Desire: A creature of the moment

"Desire has never been satisfied with just one sex, or just one of anything," the narration reads in their official introduction in volume 2. Desire can switch back and forth between male or female, often settling somewhere in between. Desire is able to make humans want things, but is also beholden to the human idea of desire itself. As a result, their actions are often driven by pure emotion, leading them to make decisions that probably aren't wise in the grand scheme of things, even considering their own self interest. 

This is made clear in season 1, which ends with the reveal that Desire was the one who impregnated Unity Kinkaid (Sandra James-Young) while she was in a coma.
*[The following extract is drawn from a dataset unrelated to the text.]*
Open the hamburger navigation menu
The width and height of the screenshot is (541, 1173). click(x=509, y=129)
Desire does this knowing that Unity is supposed to be a dream vortex, meaning that when Dream is finally released from captivity, one of Unity's offspring will end up becoming the vortex instead. Because Dream has no choice but to kill vortexes for the safety of the universe, Desire will be forcing Dream to unknowingly kill a family member. 
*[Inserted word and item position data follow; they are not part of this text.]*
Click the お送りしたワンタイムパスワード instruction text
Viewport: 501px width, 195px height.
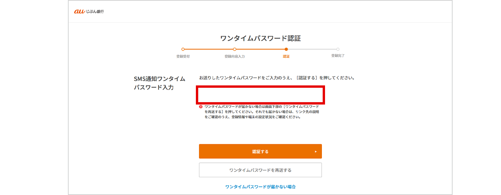(x=277, y=78)
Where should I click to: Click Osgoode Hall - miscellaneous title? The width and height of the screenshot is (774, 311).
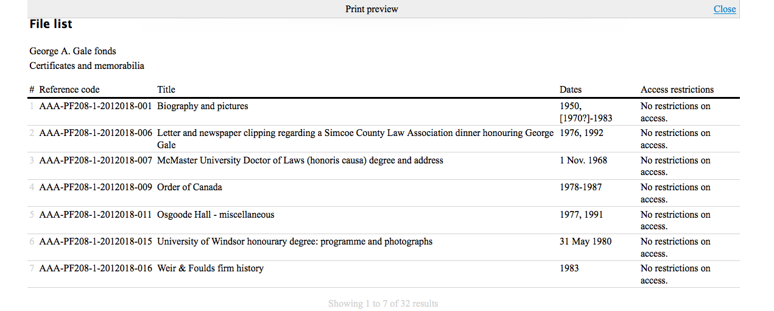coord(216,215)
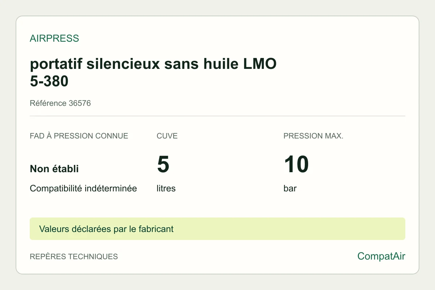Click the bar unit label
Viewport: 435px width, 290px height.
point(290,189)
The show doesn't touch on this plot point much so far, but Dream killing a family member would be a huge deal. It would allow the Kindly Ones — the trio of women who've shown up in the episodes "Imperfect Hosts," "24 Hours," and "The Doll's House" — full authority to "hound him to the grave," as they themselves put it in the ninth volume. The Kindly Ones are an old, powerful force that Dream would have a hard time defending himself from, and if Desire's plan this season had been pulled off, Dream would've been in real mortal trouble. But will Desire actually be happy with Dream killed? It doesn't seem like they've thought that far ahead.
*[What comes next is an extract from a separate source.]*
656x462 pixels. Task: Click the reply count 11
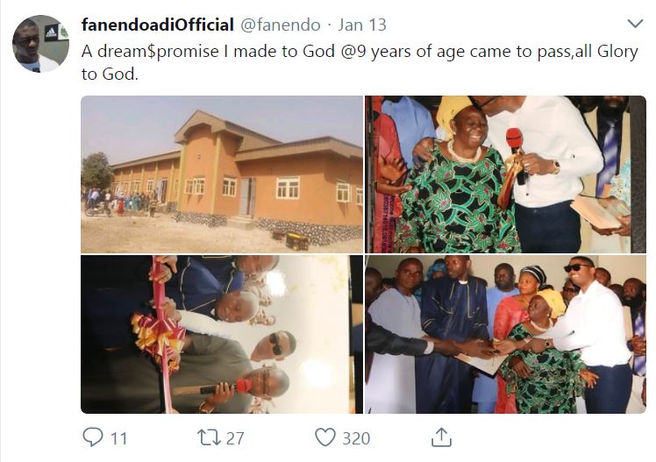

Despair in the comics is personified as a naked, heavyset woman with messy hair. She's pale and clammy looking, like a living corpse. The TV show changes her appearance to go for more of a "sad cat lady" vibe, with her wearing a sad-looking sweater. One feature the show kept was Despair's hooked ring, which she uses to carve into her own skin whenever she's feeling any strong emotion. 

We don't know much about Despair's early history, except for the fact that about 100,000 years ago, she was killed and then reborn as a slightly different version of Despair. (Because the concepts the Endless embody still exist, they're always soon replaced by another version of themselves.) Beyond that, Despair's personality is pretty constant: she delights in human suffering. We see this in "Brief Lives," where she's introduced watching a man contemplate suicide. "Isn't it beautiful?" she asks Delirium at the sight of him. 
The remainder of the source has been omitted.